FOSH, L., LORENZ, K., BENFORD, S. & KOLEVA, B. 2015. Personal and social? Designing personalised experiences for groups in museums. 19th Annual Museums and the Web Conference (MW2015). Chicago, IL.
HAMARI, J., KOIVISTO, J. & SARSA, H. Does Gamification Work? — A Literature Review of Empirical Studies on Gamification. System Sciences (HICSS), 2014 47th Hawaii International Conference on, 6-9 Jan. 2014 2014. 3025-3034.
IOANNIDIS, Y., BALET, O. & PANDERMALIS, D. 2014. Tell me a story: augmented reality technology in museums. The Guardian, April 4.
KAPP, K. M. 2012. The gamification of learning and instruction: game-based methods and strategies for training and education, John Wiley & Sons.
MARCZEWSKI, A. Gamification: A Simple Introduction and a Bit More, (self-published on Amazon Digital Services, 2013). Kindle edition, Loc, 1405.
ROPPOLA, T. 2013. Designing for the museum visitor experience, Routledge.
ROUSSOU, M., VAUANOU, M., KATIFORI, A., RENNICK-EGGLESTONE, S. & PUJOL, L. 2013. A Life of Their Own: Museum Visitor Personas Penetrating the Design Lifecycle of a Mobile Experience. CHI 2013 Extended Abstracts. Paris: ACM.

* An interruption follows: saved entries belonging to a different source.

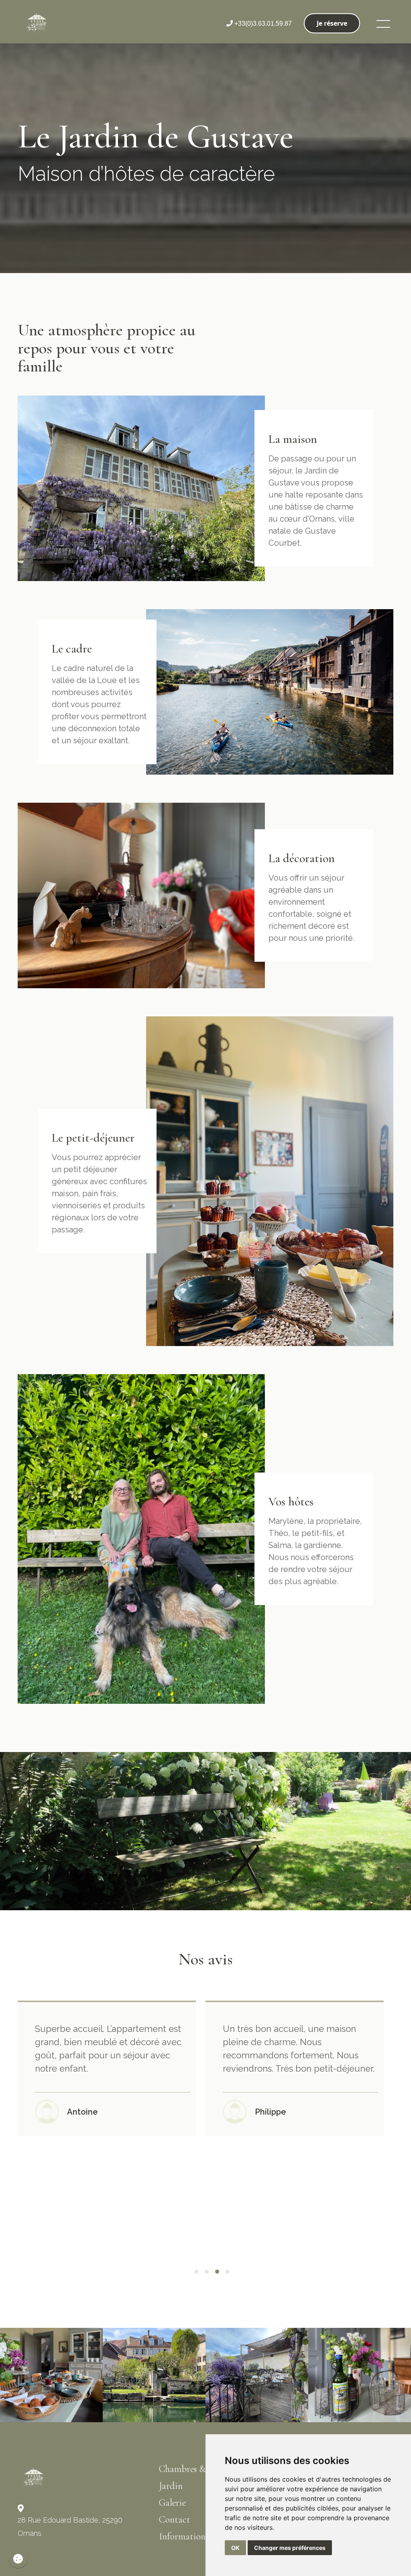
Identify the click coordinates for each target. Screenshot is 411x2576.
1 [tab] (196, 2272)
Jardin (171, 2486)
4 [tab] (228, 2272)
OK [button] (235, 2547)
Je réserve (332, 23)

SALOMONSSON, L. 2015. Leveling-Up With Cultural Heritage: Aspects from Gamification and Alternate Reality Games.
TREHARNE, H. E., TROMANS, N., SCARLES, C., SCOTT, M., CASEY, M. C. & CULNANE, C. 2013. Transforming the Visitor Experience with Augmented Reality.
Very worthwhile pursuit: ” I will argue that some elements could be used to make cultural heritage sites more responsive environments, without turning adult learning into a game.” One other suggestion, that not only are they more responsive but they also help the visitor to reflect more (during or after the experience).
Oh yes, I’m all about reflection. A responsive environment will create opportunities for reflection during the experience and, I hope, plenty to reflect upon afterwards.